Até o momento, esses estudos produziram resultados inconclusivos que não demonstram uma dependência de dose ou limiar crítico acima do qual a recuperação muscular está comprometida, mas remetem à um prejuízo na capacidade de recuperação do organismo após o término da atividade.

Marcadores de dano muscular como a creatina quinase (CK) e citocinas pró-inflamatórias não tem se mostrado bons parâmetros no consumo agudo de álcool. Entretanto, uma pesquisa revelou uma redução na taxa de síntese proteica (avaliada por fibrinogênio e albumina) em cerca de 30% nas 4 horas medidas posteriormente após ingestão alcoólica e exercício.

As alterações hormonais

Altas doses de etanol, acima de 1,5g/kg, podem suprimir a produção de testosterona em após 10-16 horas da ingestão.

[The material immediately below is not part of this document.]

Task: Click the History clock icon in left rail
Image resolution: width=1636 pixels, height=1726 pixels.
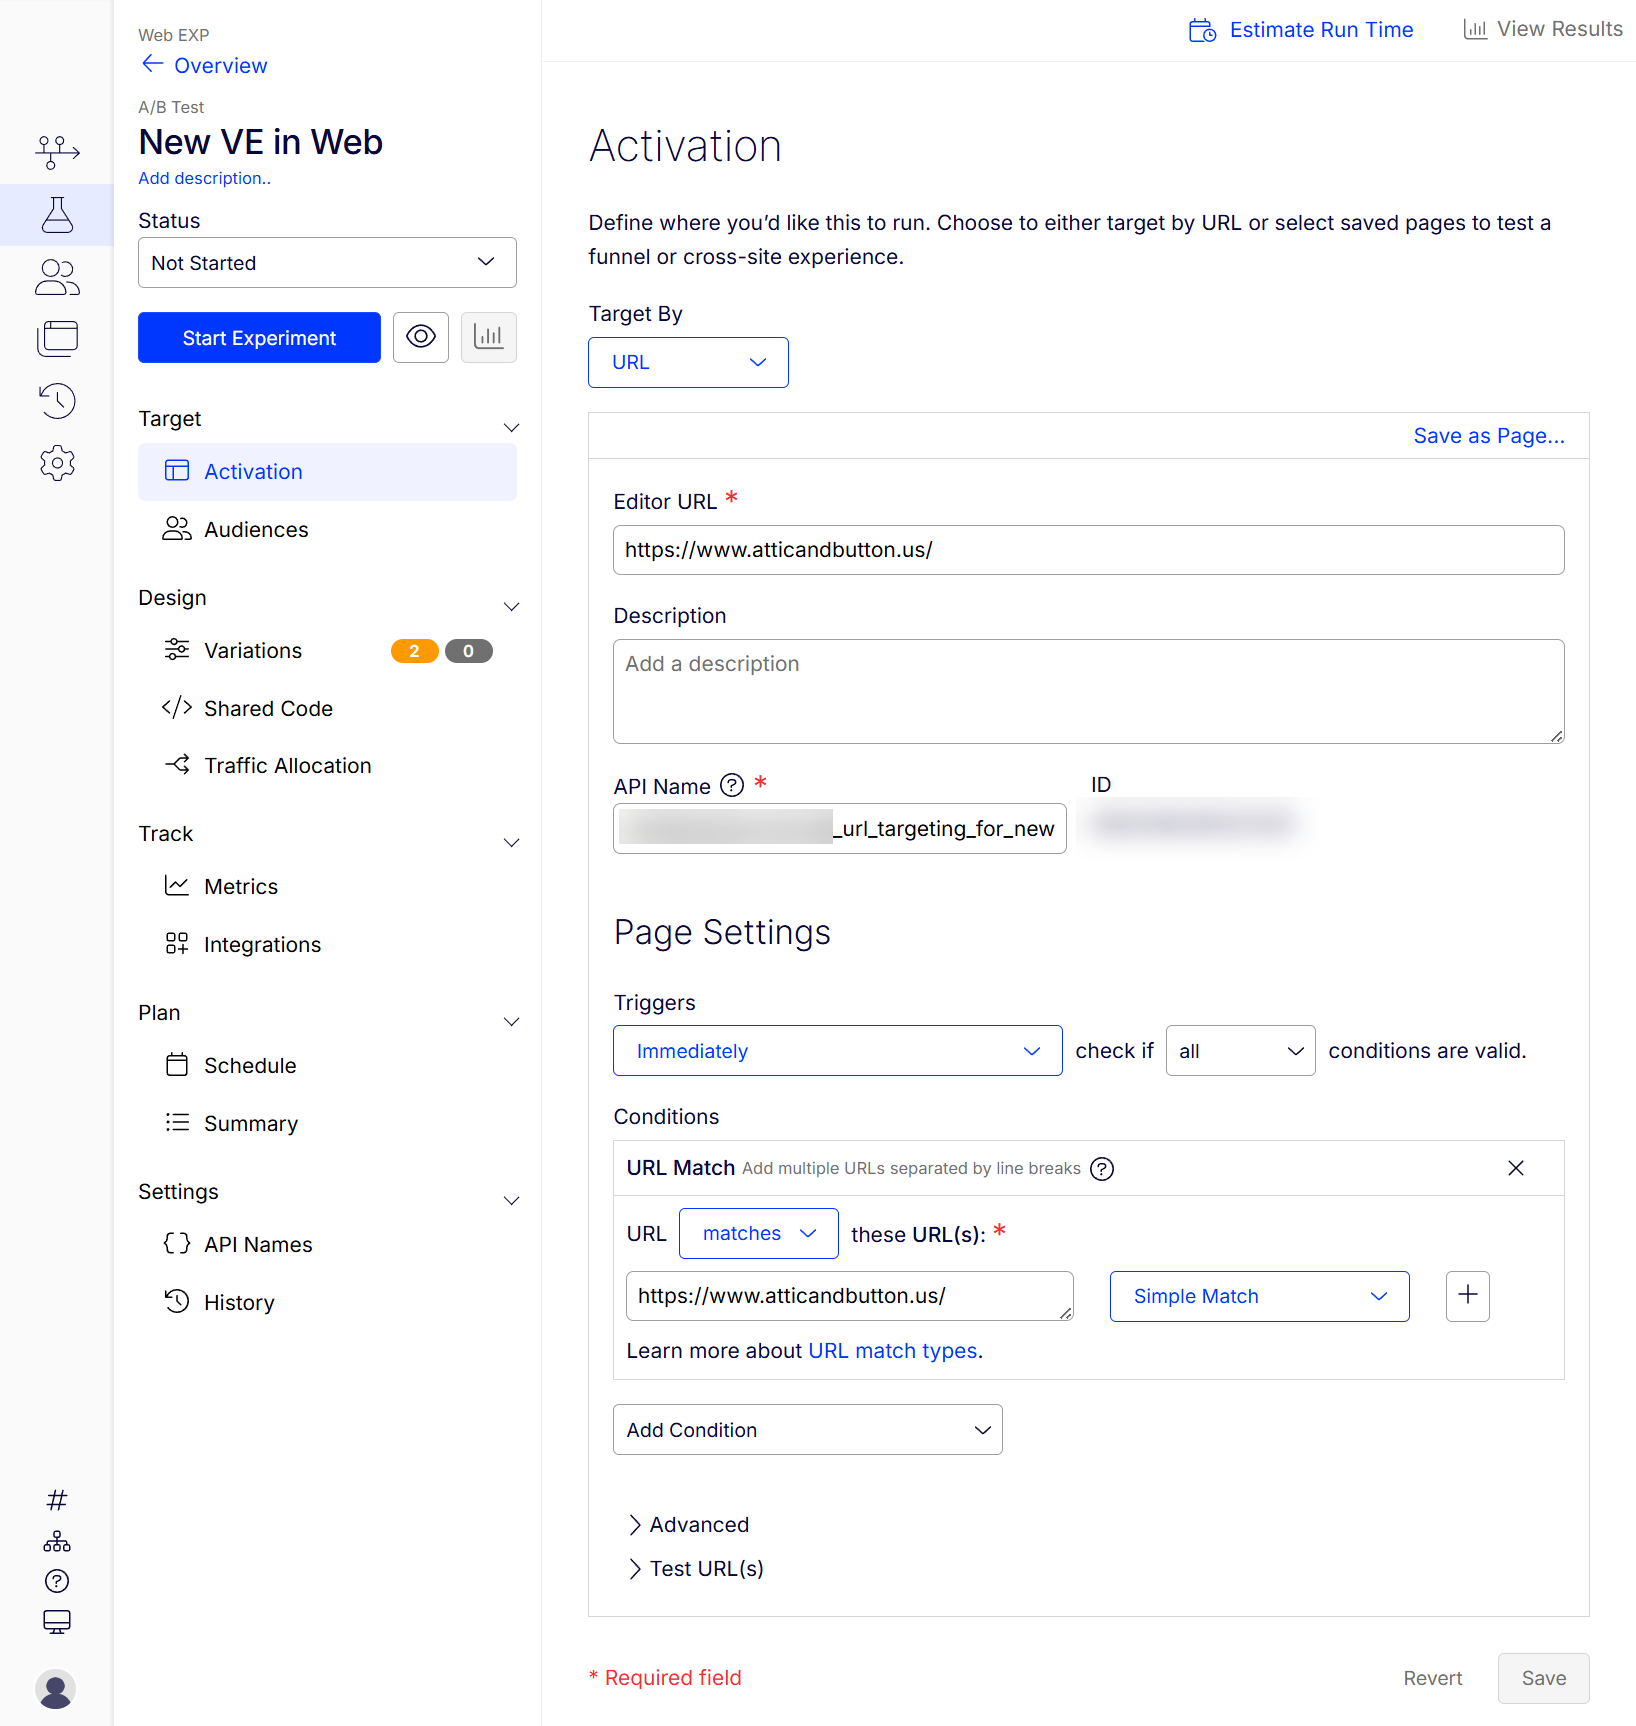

Pode haver também um aumento considerável na produção de cortisol, um hormônio catabólico, devido aos efeitos estressantes do etanol, além de um efeito negativo na produção de hormônio do crescimento.A literatura ainda é inconclusiva, mas sabe-se que todas essas alterações hormonais encontradas resultam em um metabolismo que vai contra a conquista da hipertrofia muscular.

Conclusão

Bebida alcoólica e ganho de massa: tanto os efeitos do álcool na fisiologia humana quanto os parâmetros que determinam o desempenho atlético são multifatoriais e extremamente complicados.

Existe sim uma série de sintomas adversos causados ​​pela ingestão aguda de álcool, no entanto, ainda não existem dados consistentes suficientes para afirmar uma relação prejudicial entre o consumo baixo ou moderado e o desempenho físico.

Em baixas doses, aparentemente não há queda no rendimento físico após o consumo, somente no tempo de reação do organismo.

No entanto, só porque as bebidas alcoólicas parecem não ter influência negativa no desempenho, não implica em incentivar o seu consumo.

Atletas devem permanecer cautelosos em ingerir álcool, uma vez que o uso moderado não causa consequências imediatas graves para o organismo mas o uso abusivo traz diversos riscos.

Sendo assim, uma pequena dose no final de semana provavelmente não comprometeria de forma significativa os resultados do exercício, mas certamente o exagero e o consumo frequente sim.